Requirement - Find the line holding "lapkričio (514, 942)" in the entries below. Give it again exactly, along with every line after it up to and including the line holding "Supervivencia (1055, 943)".

[Opening Data supplied section]

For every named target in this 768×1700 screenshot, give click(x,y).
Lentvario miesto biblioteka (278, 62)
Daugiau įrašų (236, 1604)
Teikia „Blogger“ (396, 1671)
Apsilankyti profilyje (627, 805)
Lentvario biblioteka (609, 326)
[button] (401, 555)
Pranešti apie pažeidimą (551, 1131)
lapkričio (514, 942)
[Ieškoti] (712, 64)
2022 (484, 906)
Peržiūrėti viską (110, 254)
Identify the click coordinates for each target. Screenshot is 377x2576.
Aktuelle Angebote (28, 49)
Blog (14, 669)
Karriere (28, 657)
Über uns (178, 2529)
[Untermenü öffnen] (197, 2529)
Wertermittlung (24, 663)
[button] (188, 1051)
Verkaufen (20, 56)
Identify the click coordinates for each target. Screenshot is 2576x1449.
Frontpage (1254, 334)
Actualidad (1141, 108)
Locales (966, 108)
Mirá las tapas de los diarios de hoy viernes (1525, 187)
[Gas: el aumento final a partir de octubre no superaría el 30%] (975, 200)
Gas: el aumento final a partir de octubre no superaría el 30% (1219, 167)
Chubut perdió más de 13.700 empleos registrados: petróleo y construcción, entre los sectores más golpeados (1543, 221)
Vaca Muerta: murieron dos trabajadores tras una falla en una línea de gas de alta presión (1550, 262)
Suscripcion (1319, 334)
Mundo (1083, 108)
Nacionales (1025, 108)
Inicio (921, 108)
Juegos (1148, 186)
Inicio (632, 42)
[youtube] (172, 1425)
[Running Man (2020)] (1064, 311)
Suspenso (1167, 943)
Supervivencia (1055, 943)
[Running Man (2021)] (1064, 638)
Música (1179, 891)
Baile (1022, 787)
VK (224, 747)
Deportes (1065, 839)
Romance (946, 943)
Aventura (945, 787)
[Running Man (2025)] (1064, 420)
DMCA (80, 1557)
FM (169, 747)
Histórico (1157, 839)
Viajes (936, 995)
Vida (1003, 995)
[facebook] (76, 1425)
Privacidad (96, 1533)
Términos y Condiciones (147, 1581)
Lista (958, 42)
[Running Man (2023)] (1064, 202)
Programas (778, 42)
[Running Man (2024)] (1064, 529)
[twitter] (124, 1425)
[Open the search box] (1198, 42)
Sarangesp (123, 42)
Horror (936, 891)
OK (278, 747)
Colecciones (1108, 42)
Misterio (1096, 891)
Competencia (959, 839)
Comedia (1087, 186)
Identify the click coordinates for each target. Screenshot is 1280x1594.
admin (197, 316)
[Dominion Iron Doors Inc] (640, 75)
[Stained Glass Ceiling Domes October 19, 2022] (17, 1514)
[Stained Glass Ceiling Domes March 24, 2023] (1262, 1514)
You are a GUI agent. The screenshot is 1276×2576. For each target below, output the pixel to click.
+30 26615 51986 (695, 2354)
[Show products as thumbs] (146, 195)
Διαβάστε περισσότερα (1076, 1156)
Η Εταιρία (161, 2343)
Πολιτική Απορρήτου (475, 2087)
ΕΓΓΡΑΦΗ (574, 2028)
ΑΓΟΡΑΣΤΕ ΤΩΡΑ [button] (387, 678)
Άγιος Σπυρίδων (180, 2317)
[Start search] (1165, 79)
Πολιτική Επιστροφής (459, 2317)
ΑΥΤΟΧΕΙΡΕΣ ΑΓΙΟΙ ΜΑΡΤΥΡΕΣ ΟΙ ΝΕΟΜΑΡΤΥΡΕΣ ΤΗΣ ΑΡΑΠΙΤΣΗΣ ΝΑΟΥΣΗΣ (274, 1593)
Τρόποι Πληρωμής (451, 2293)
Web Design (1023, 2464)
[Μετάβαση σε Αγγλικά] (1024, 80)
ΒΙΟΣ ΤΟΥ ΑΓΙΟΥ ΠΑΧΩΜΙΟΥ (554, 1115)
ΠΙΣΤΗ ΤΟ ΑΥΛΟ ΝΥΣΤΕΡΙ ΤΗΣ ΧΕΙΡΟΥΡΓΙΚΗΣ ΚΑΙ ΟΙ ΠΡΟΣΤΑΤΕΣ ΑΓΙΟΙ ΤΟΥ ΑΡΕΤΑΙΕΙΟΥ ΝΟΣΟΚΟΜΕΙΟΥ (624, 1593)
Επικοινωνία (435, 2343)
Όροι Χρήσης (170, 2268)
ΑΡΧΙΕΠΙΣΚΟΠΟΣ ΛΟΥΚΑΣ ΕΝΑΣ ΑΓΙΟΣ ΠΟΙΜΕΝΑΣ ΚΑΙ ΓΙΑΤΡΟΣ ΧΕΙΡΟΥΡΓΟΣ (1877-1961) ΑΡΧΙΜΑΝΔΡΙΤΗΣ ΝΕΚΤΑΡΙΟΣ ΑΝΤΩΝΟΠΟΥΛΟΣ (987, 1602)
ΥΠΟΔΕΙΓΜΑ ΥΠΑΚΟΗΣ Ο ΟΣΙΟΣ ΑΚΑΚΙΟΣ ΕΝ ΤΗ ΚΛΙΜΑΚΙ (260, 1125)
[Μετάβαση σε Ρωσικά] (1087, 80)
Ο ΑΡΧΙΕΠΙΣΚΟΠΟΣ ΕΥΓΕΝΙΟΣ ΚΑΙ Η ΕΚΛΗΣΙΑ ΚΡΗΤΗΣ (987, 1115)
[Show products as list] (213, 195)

[Closing Data supplied section]

Worked solution -
lapkričio (514, 942)
[Ieškoti] (712, 64)
2022 (484, 906)
Peržiūrėti viską (110, 254)
Identify the click coordinates for each target. Screenshot is 377x2576.
Aktuelle Angebote (28, 49)
Blog (14, 669)
Karriere (28, 657)
Über uns (178, 2529)
[Untermenü öffnen] (197, 2529)
Wertermittlung (24, 663)
[button] (188, 1051)
Verkaufen (20, 56)
Identify the click coordinates for each target. Screenshot is 2576x1449.
Frontpage (1254, 334)
Actualidad (1141, 108)
Locales (966, 108)
Mirá las tapas de los diarios de hoy viernes (1525, 187)
[Gas: el aumento final a partir de octubre no superaría el 30%] (975, 200)
Gas: el aumento final a partir de octubre no superaría el 30% (1219, 167)
Chubut perdió más de 13.700 empleos registrados: petróleo y construcción, entre los sectores más golpeados (1543, 221)
Vaca Muerta: murieron dos trabajadores tras una falla en una línea de gas de alta presión (1550, 262)
Suscripcion (1319, 334)
Mundo (1083, 108)
Nacionales (1025, 108)
Inicio (921, 108)
Juegos (1148, 186)
Inicio (632, 42)
[youtube] (172, 1425)
[Running Man (2020)] (1064, 311)
Suspenso (1167, 943)
Supervivencia (1055, 943)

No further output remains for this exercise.